#### ENTRIES SHOWN
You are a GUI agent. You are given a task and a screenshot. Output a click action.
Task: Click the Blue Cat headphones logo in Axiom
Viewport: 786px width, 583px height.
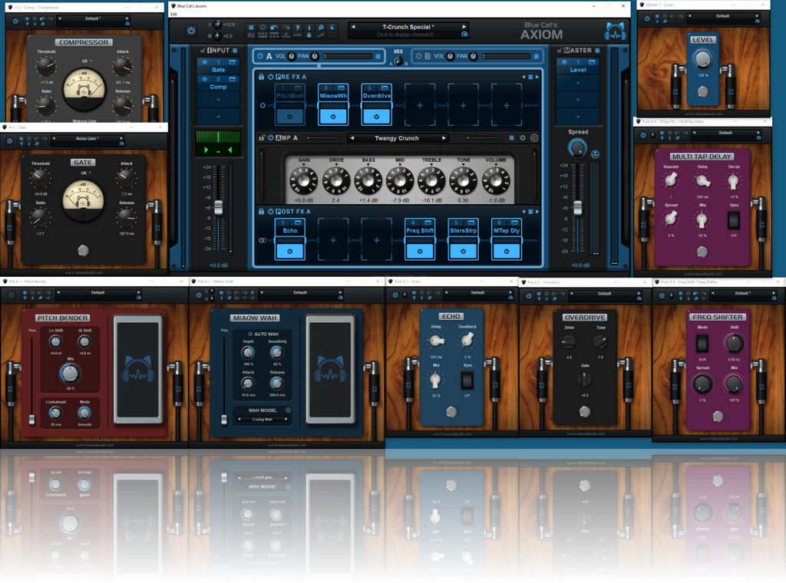click(613, 31)
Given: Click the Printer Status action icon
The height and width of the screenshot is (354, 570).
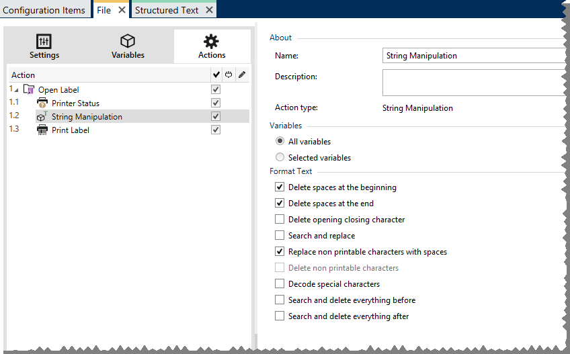Looking at the screenshot, I should tap(42, 103).
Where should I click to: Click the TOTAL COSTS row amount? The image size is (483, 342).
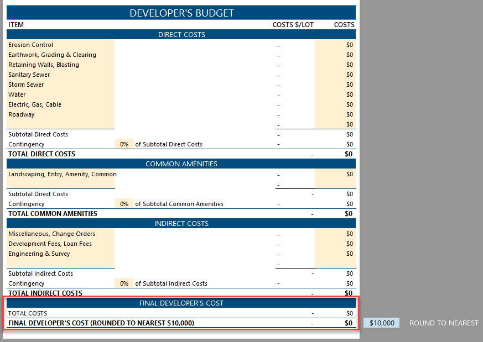(348, 313)
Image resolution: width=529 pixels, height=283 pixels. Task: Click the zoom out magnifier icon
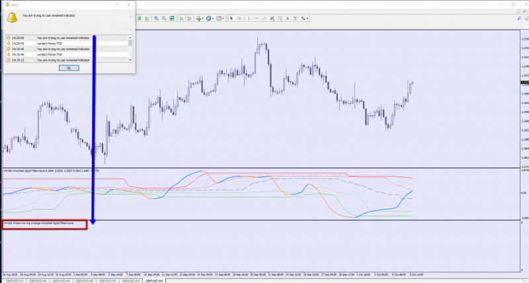tap(164, 19)
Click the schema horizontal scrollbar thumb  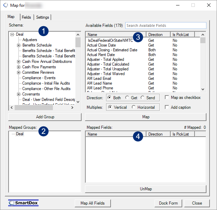pos(34,107)
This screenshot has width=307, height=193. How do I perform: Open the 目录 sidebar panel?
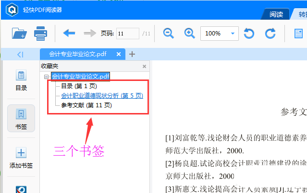[21, 80]
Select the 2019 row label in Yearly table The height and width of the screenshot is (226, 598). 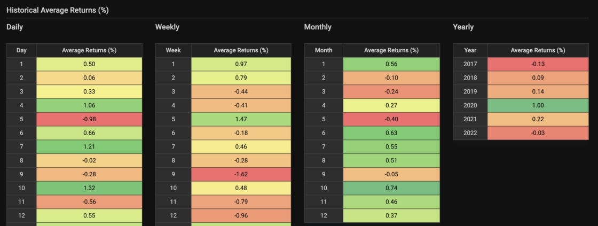pyautogui.click(x=470, y=91)
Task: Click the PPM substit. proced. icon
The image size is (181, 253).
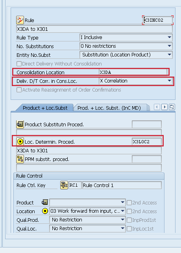Action: [x=20, y=159]
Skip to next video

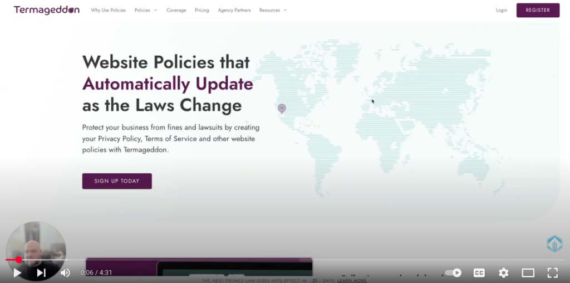tap(41, 273)
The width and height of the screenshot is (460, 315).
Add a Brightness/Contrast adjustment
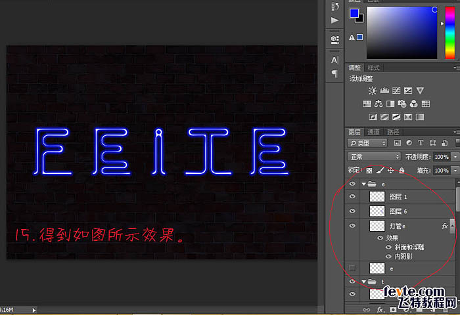(x=373, y=91)
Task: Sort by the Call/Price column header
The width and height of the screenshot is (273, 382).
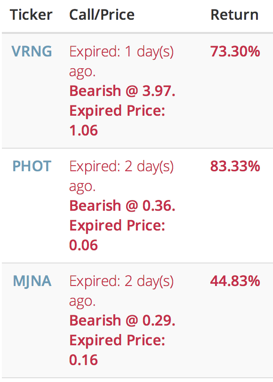Action: tap(102, 15)
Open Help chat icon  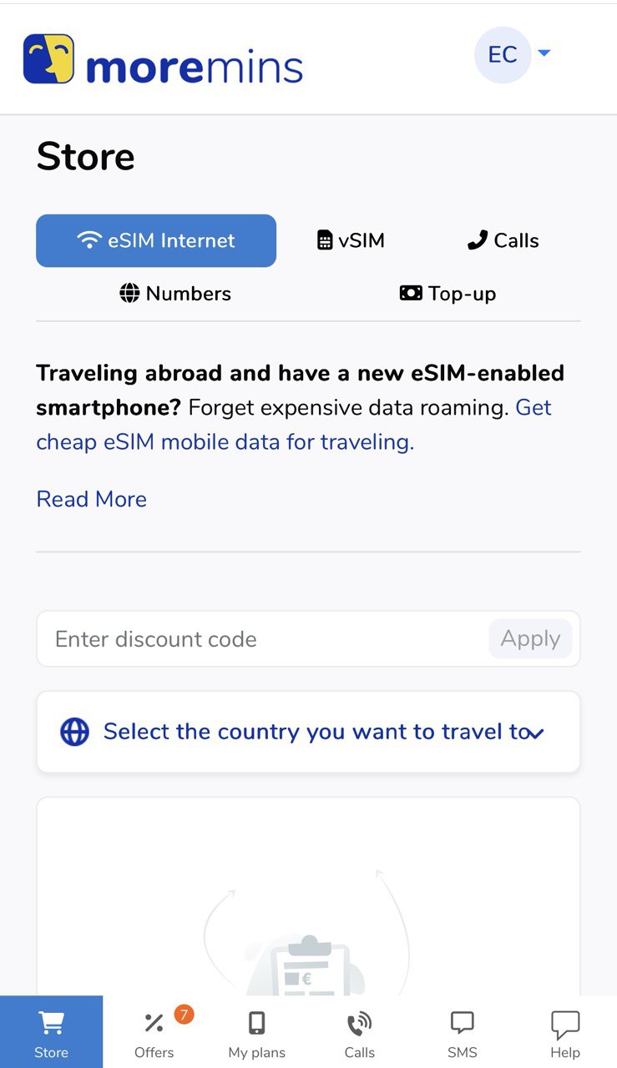click(565, 1024)
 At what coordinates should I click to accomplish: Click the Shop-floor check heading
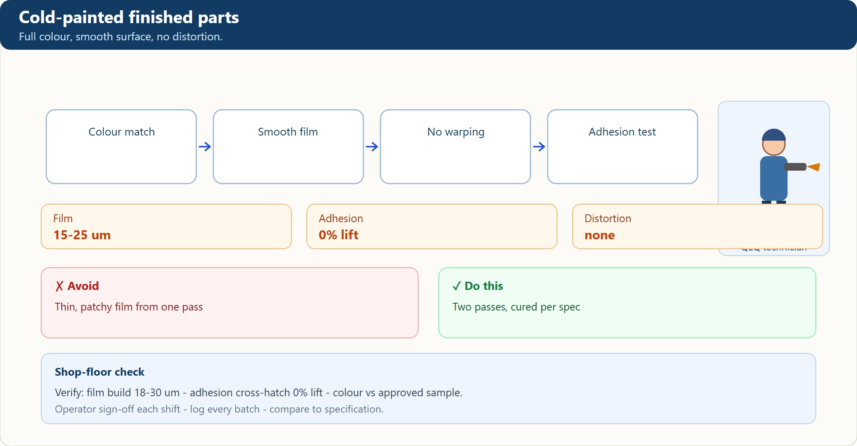click(x=99, y=372)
########
PROBLEM TO WORK ON —
What is needed is an exact transcription of the lines from the one containing "At what coordinates" through the last line of the records above, both included, with no pictures.

ANSWER SECTION —
 At what coordinates should I click to accomplish: Click the Shop-floor check heading
click(x=99, y=372)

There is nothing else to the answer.